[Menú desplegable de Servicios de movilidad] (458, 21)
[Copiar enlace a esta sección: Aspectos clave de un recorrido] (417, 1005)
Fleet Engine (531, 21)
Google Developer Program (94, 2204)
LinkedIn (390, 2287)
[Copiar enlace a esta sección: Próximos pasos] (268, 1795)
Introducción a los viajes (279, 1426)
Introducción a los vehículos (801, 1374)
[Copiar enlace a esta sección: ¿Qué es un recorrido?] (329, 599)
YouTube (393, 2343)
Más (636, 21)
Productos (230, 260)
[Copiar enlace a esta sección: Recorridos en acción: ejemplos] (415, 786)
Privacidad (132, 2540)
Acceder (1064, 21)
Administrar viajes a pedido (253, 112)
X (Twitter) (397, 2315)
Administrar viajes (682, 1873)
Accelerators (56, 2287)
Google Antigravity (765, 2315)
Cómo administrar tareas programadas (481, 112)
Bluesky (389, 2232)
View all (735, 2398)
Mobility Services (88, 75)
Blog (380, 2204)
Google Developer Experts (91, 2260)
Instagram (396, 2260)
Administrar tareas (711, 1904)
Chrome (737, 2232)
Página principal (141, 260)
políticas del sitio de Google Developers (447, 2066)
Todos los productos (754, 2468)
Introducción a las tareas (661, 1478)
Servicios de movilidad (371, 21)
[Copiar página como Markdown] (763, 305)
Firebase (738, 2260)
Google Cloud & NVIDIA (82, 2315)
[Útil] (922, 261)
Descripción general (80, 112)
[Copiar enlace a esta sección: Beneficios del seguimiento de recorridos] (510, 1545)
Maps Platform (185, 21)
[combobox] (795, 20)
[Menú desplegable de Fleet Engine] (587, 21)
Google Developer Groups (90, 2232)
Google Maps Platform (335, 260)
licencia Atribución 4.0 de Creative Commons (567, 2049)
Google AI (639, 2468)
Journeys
++++++++++
__What the exercise asks__: Across the entries above, how many lines include the word "Copiar"? Give only the number.

__Output of the exercise__: 6